Oleh: Muslimin.M
Saya kadang heran dan sering bertanya kepada banyak kalangan, mengapa di negeri ini, gelar sarjana makin hari makin kehilangan bobotnya. Ijazah yang dulu dianggap tiket menuju kehidupan lebih baik, kini tak lebih dari lembar kertas yang terlipat rapi di map plastik, disimpan di laci menunggu keajaiban.
Dalam rilis Badan Pusat Statistik 2024 menunjukkan ironi yang makin tajam tingkat pengangguran tertinggi justru datang dari lulusan universitas ada sekitar 7% lebih. Fenomena ini bukan baru, tapi tak juga diperbaiki. Setiap tahun, perguruan tinggi negeri dan swasta terus memproduksi ribuan lulusan, sementara dunia kerja tidak pernah menyiapkan tempat duduk secukupnya.
Masalahnya kemudian bukan semata soal daya serap industri. Akar persoalannya ada pada kegagalan sistem pendidikan tinggi membaca zaman. Kampus terlalu sibuk mencetak lulusan dengan transkrip bagus, tapi buta terhadap kebutuhan pasar. Mahasiswa dijejali teori dan ujian tertulis, namun minim pengalaman praktis. Di dunia kerja, para sarjana ini gagap. Lemah dalam berpikir kritis, miskin keterampilan teknis, apalagi soft skills.

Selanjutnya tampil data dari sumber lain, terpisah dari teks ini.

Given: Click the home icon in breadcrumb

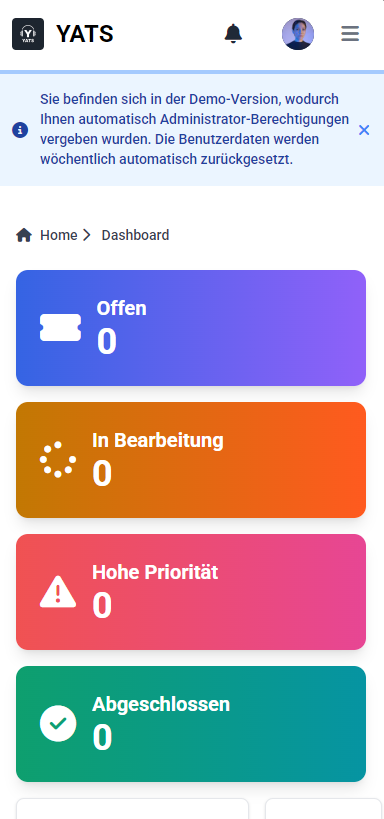Looking at the screenshot, I should (x=24, y=236).
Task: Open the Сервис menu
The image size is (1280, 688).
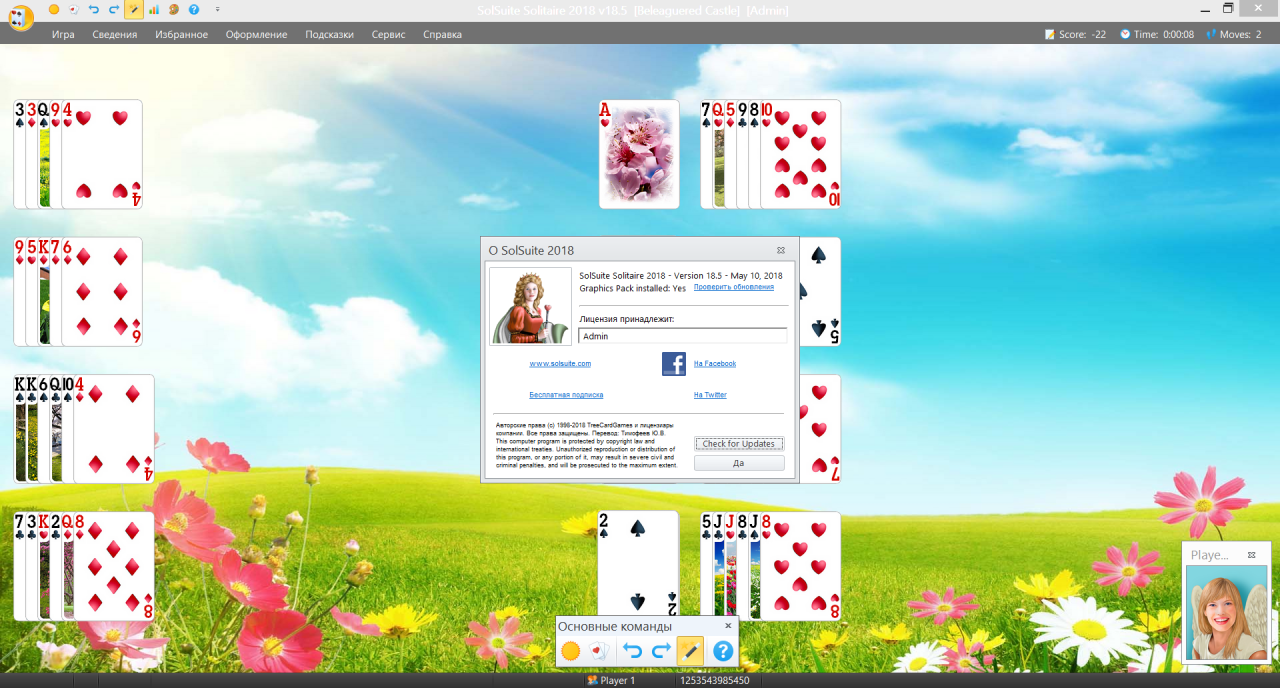Action: [x=388, y=34]
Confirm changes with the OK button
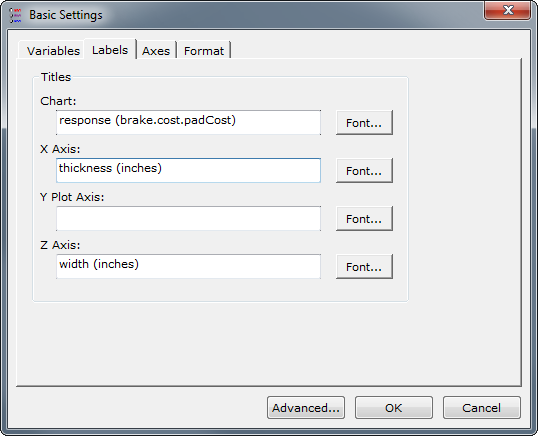This screenshot has width=538, height=436. click(x=394, y=408)
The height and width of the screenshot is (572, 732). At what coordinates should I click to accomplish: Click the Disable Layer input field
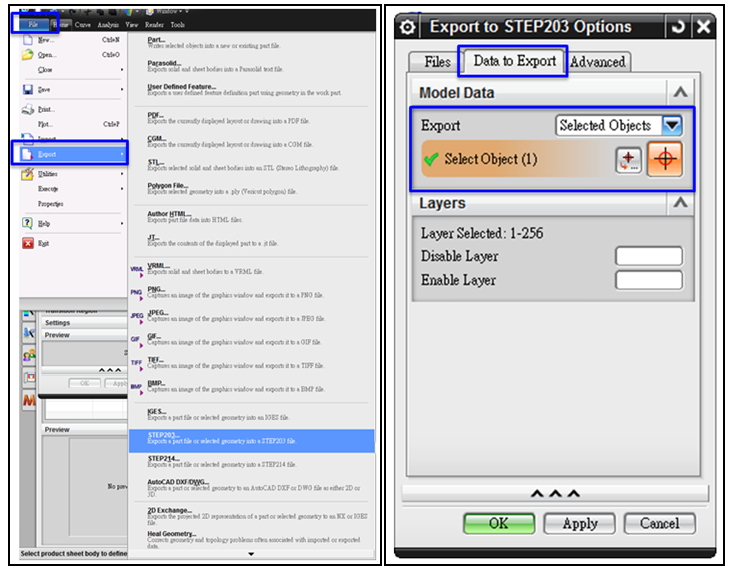(x=648, y=256)
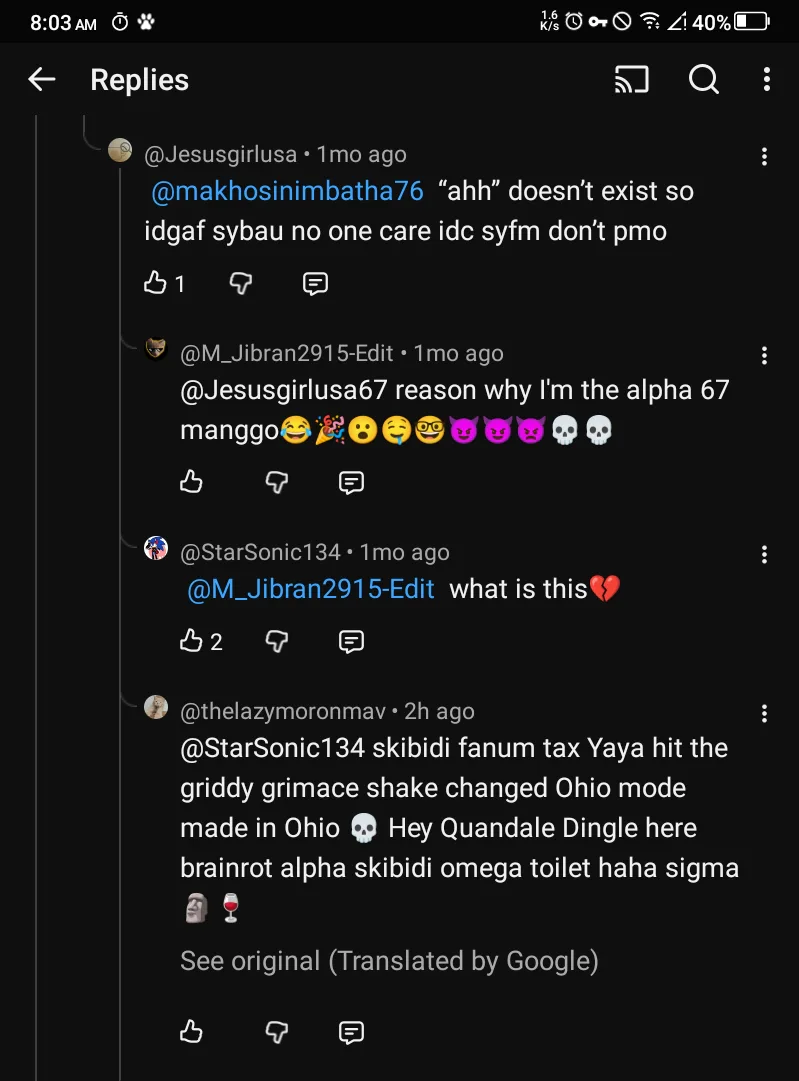Open options menu for @Jesusgirlusa comment
This screenshot has width=799, height=1081.
click(x=764, y=156)
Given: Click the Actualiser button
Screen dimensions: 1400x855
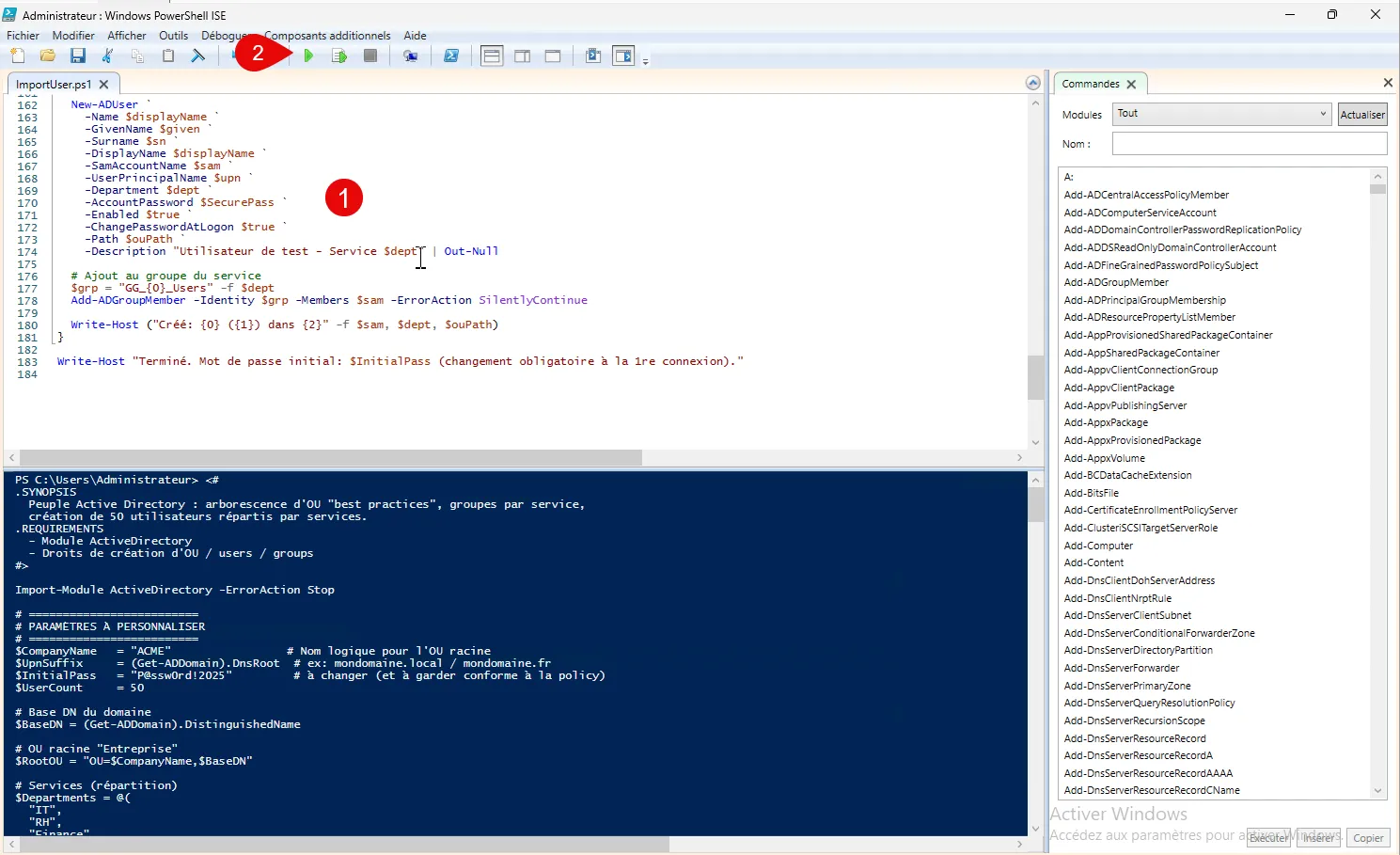Looking at the screenshot, I should 1362,115.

Pemerintah tak luput dari tanggung jawab. Retorika tentang bonus demografi dan generasi emas 2045 hanya jadi jargon jika fakta lapangannya justru memperlihatkan generasi yang terdidik namun tersingkir. Program semacam Kampus Merdeka pun kerap berhenti di selebrasi seremonial, tanpa evaluasi berarti.
Sementara itu, dunia industri juga enggan mengambil peran aktif dalam mencetak tenaga kerja masa depan. Mereka menuntut pekerja siap pakai, tapi enggan terlibat dalam proses pembentukan itu. Kerja sama industri, kampus tak pernah lebih dari sekadar MoU tanpa isi. Yang rugi tetap sama, para sarjana muda yang akhirnya harus menyesuaikan diri bukan pada dunia kerja, tapi pada ketidakpastian.
Dan yang lebih menyakitkan adalah lahirnya kasta baru dalam dunia kerja: kasta sarjana underemployed. Para lulusan S1 atau bahkan S2, tapi bekerja di sektor informal dengan penghasilan tak sepadan. Bukan karena mereka bodoh. Tapi karena sistem gagal menempatkan nya pada posisi yang pantas.
*Merubah strategi*
Saatnya memang negara mengakui, sistem pendidikan tinggi kita tidak relevan. Dan selama kampus terus memprioritaskan akreditasi ketimbang kompetensi, selama rektor sibuk mengejar ranking internasional tanpa memikirkan masa depan mahasiswanya, kita hanya akan mencetak generasi frustrasi. Sarjana-sarjana pengangguran yang lelah berkompetisi dalam lomba tanpa garis akhir.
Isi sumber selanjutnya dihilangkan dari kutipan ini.